Before delving into the technical analysis,
The Bull’s Eye on Energy Transfer: A Detailed Analysis
Energy Transfer has been under the investment lens, with a dividend yield of 8.99% and potential alpha generation over the S&P 500 (SPY) (SPX). Investors are examining the best deal possible and the company’s alpha potential against the S&P 500.

Examining the relative weekly chart of ET/SPX500, the analysis shows a short-term downflow due to a sequence of lower highs and lower lows. Technical alignment of buys is suggested at specific revisit points.
Leverage and Debt Assessment
ET’s net debt/EBITDA stands at 3.6x as of Q3 FY23, with a target to be in the lower end of 4-4.5x in the future. A mitigating factor could be potential rate cuts in 2024, while Fitch Ratings has granted ET a BBB- credit rating, viewing this favorably.

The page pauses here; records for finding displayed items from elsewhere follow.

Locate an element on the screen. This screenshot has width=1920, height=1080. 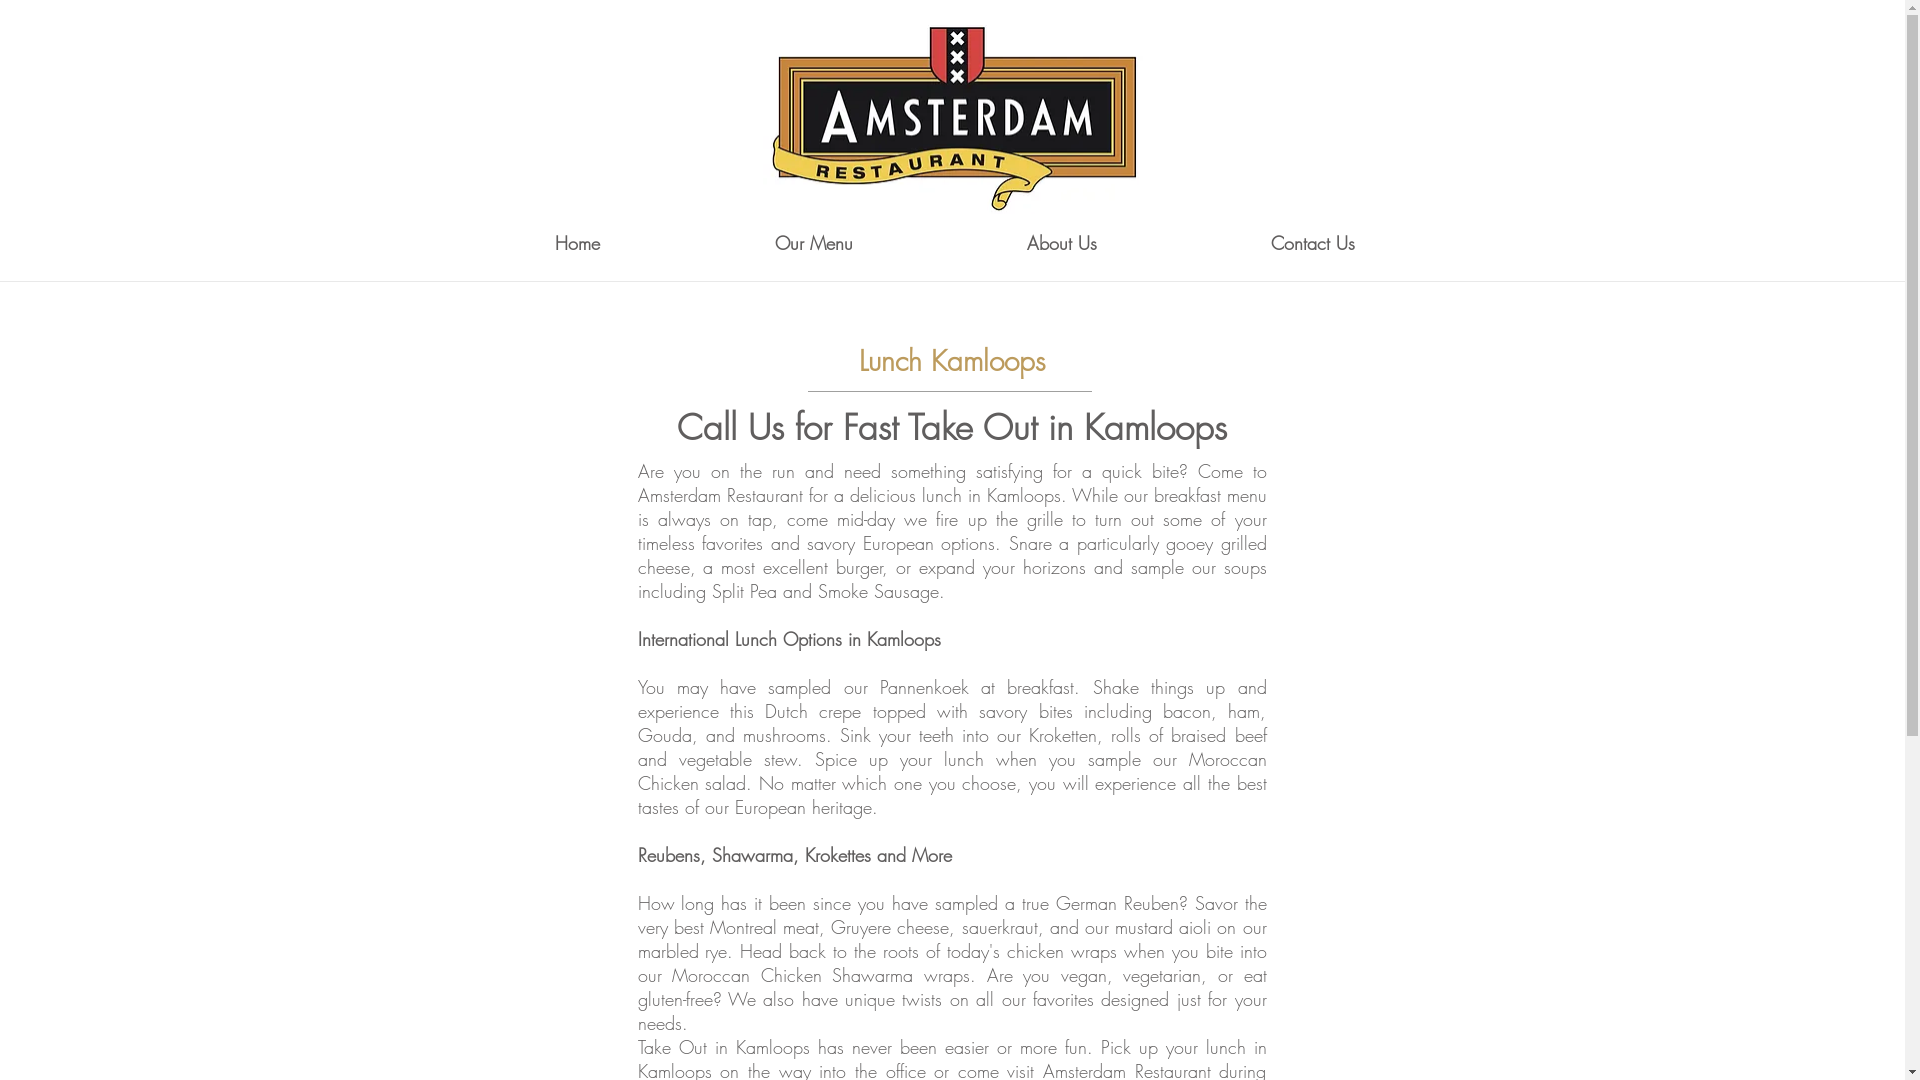
About Us is located at coordinates (1062, 243).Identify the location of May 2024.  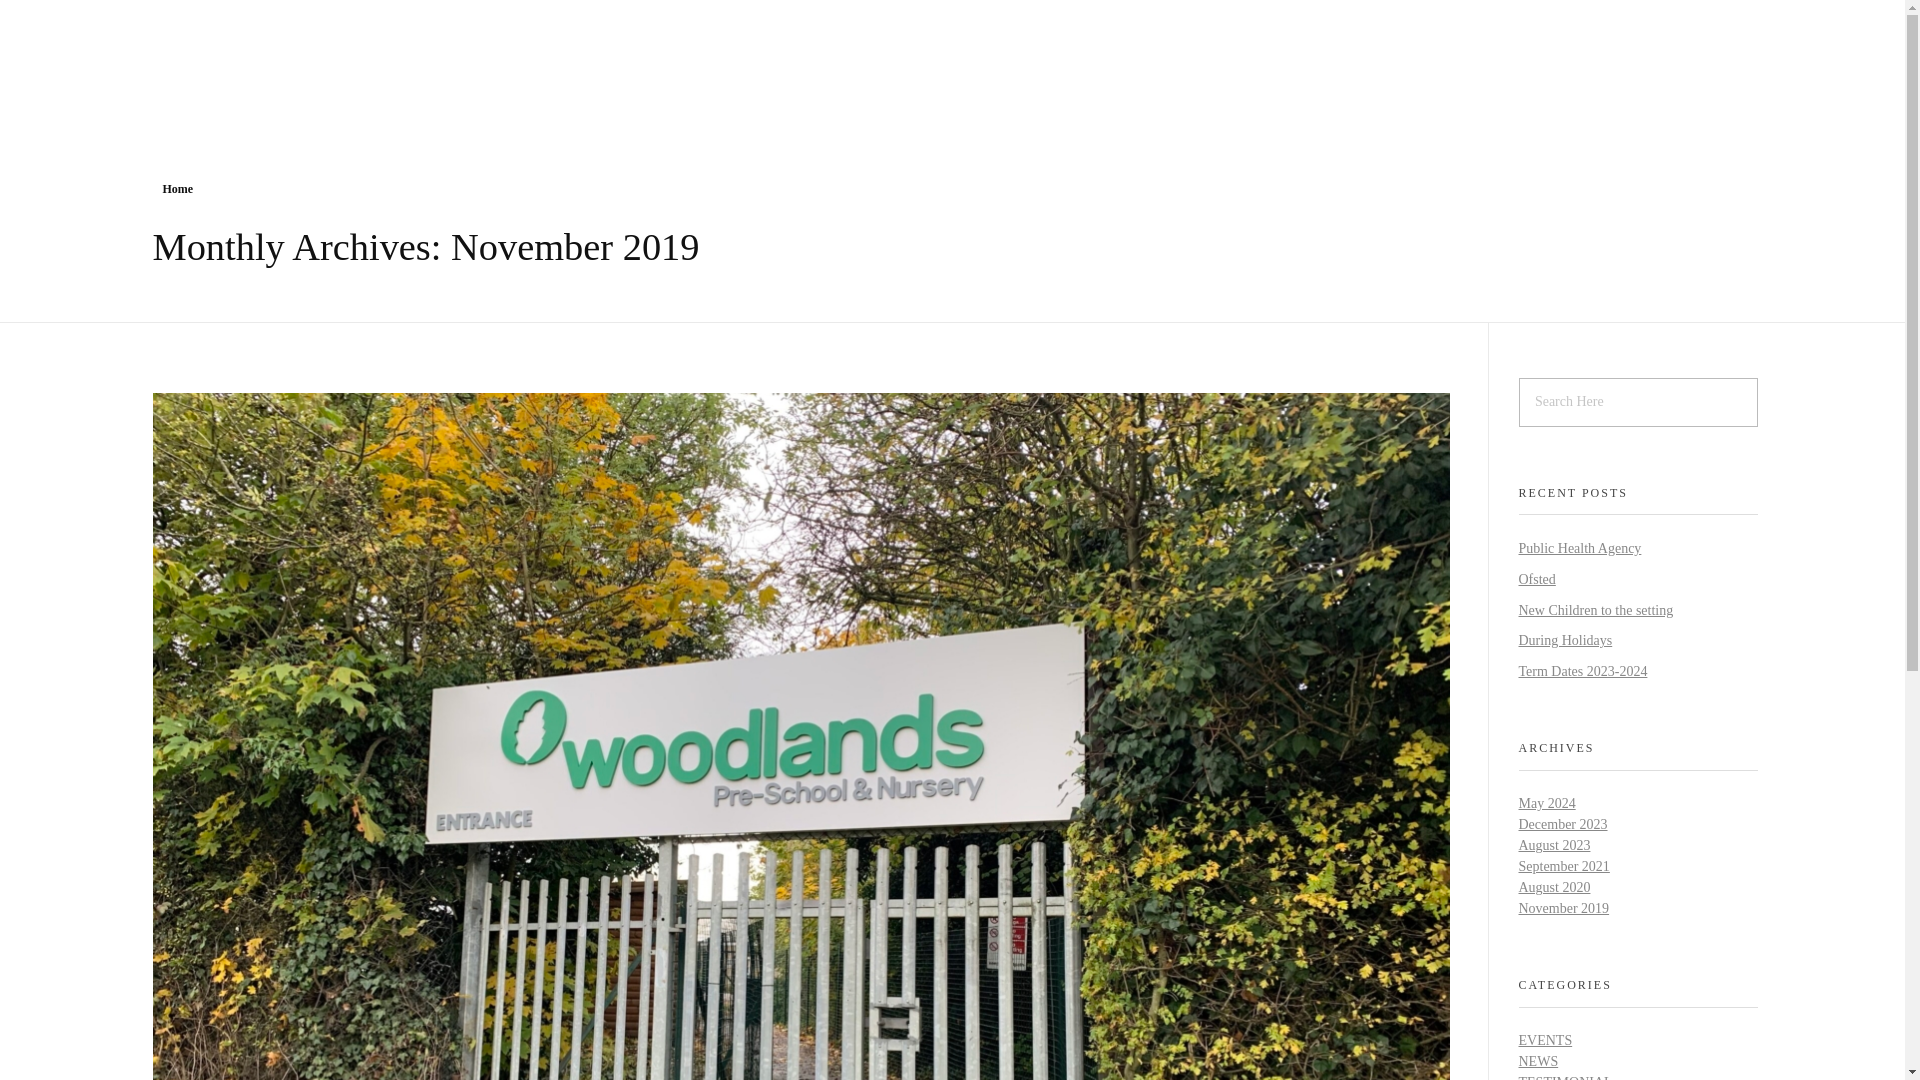
(1546, 803).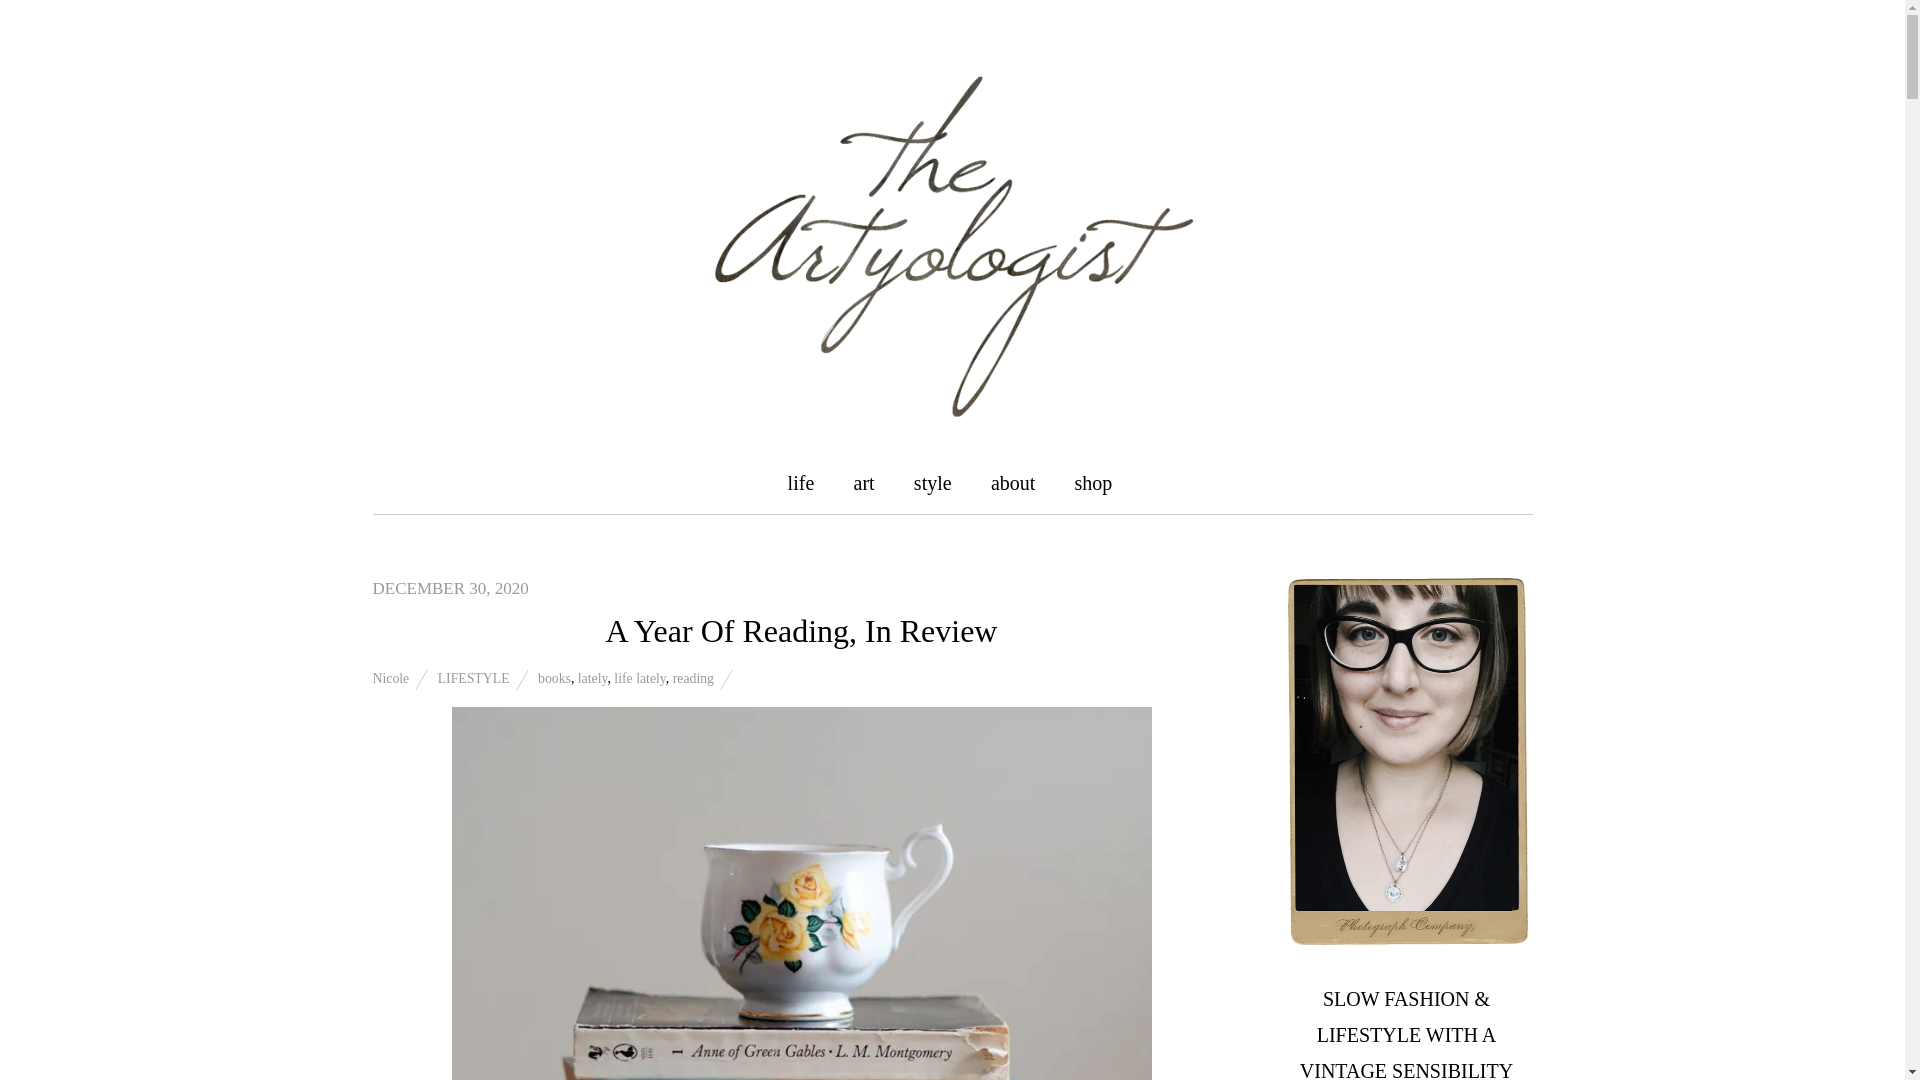  What do you see at coordinates (390, 678) in the screenshot?
I see `Nicole` at bounding box center [390, 678].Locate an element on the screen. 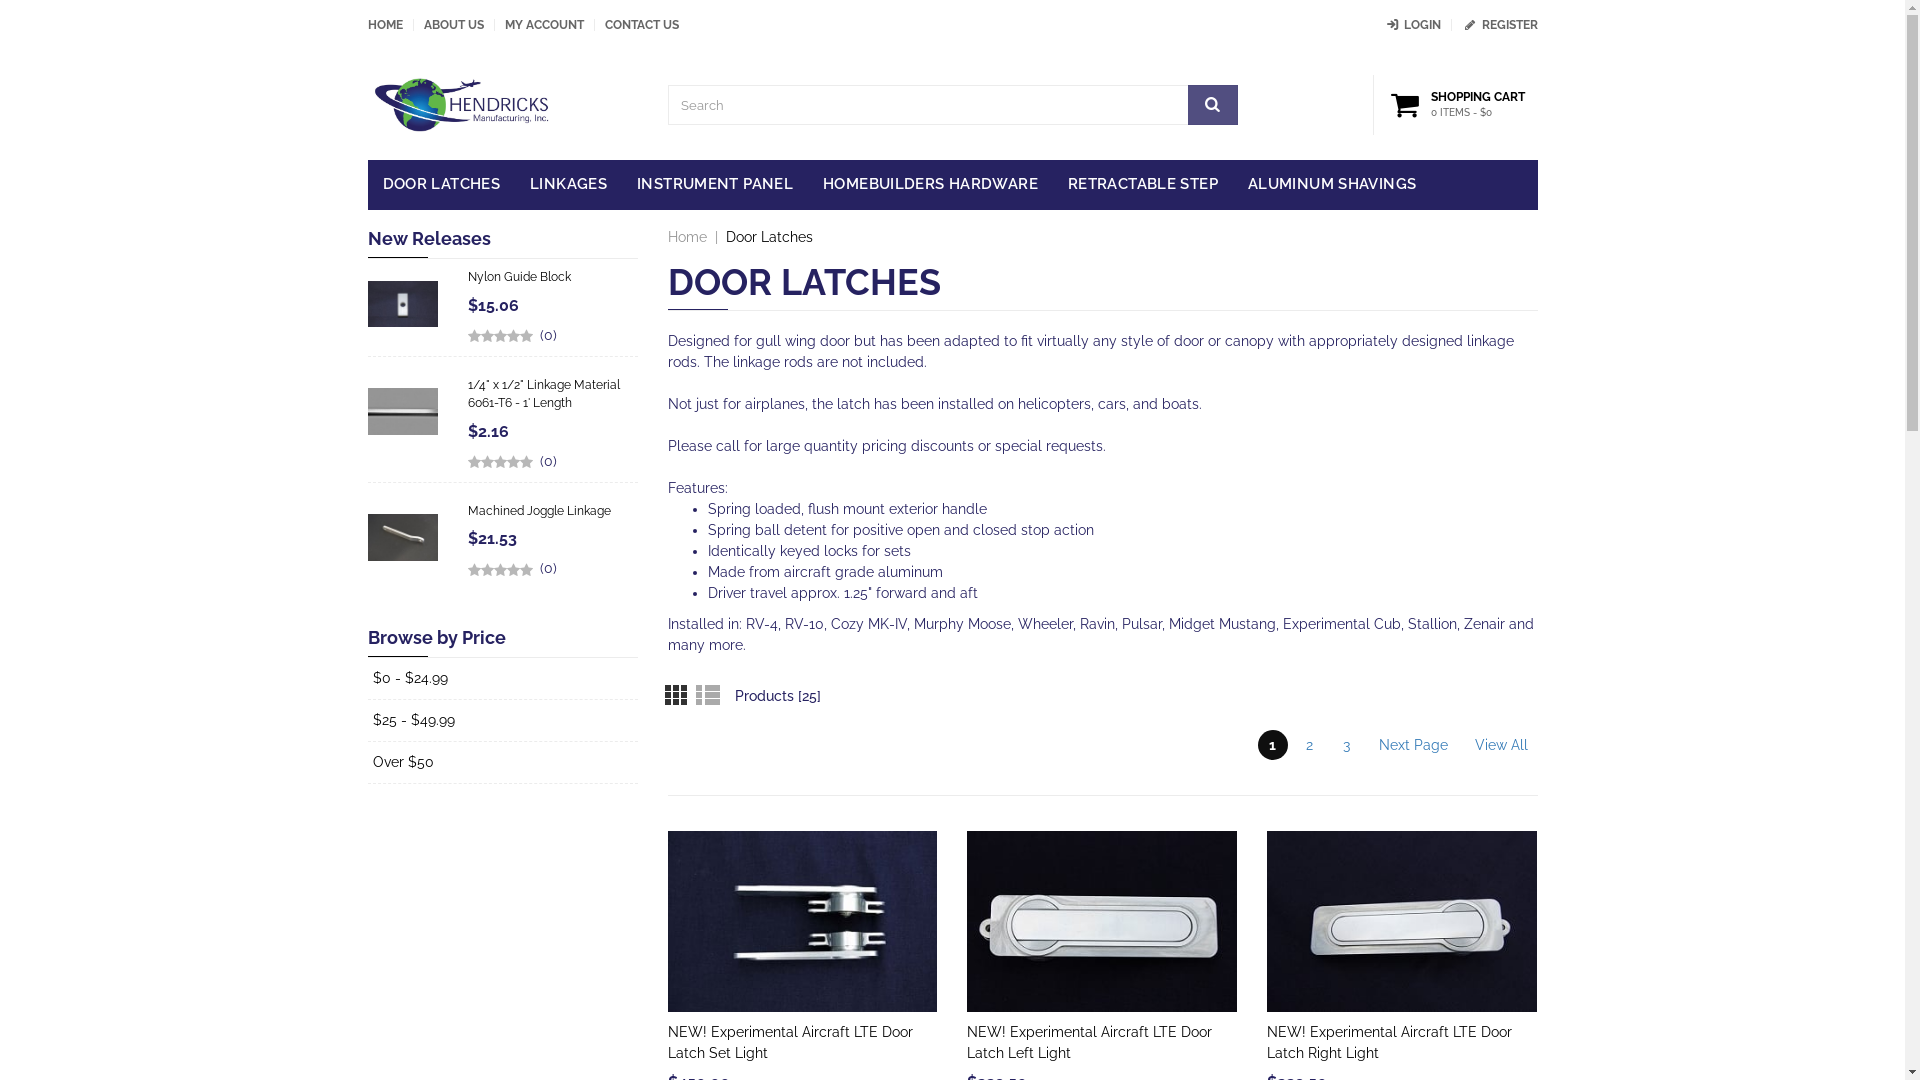  NEW! Experimental Aircraft LTE Door Latch Right Light is located at coordinates (1390, 1042).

Insights and Future Prospects
In a previous update, the stance on Energy Transfer was ‘Neutral/Hold’, having missed out on +5.83% alpha over the S&P 500 (SPY) (SPX). The acquisition of Crestwood Equity Partners (CEQP) adds strategic value, solidifying existing market positioning and enabling entry into new basins. The transaction was made at a reasonable multiple below the median of comparable transactions, reducing the risk of a capital allocation blunder. From an operational perspective, the bullish growth outlook for US NGL exports, wherein ET holds 40% market share, adds to its potential. Valuation-wise, ET is trading close to its 5-yr 1-yr fwd price to cash flow per unit multiple. Despite the promising technicals possibly suggesting an opportunity to accumulate at lower prices, a cautious approach is being adopted.
Stance: ‘Neutral/Hold’
Deciphering Hunting Alpha’s Ratings:
Investment stance:
Strong Buy: Outperformance of the S&P 500 with higher than usual confidence
Buy: Outperformance of the S&P 500
Neutral/Hold: In-line performance with the S&P 500
Sell: Underperformance against the S&P 500
Strong Sell: Underperformance with higher than usual confidence
The typical time-horizon for investment views is multiple quarters to around a year. Updates on changes in stance will be shared in a pinned comment to this article, and new articles may also be published to discuss the reasons for the changes in view.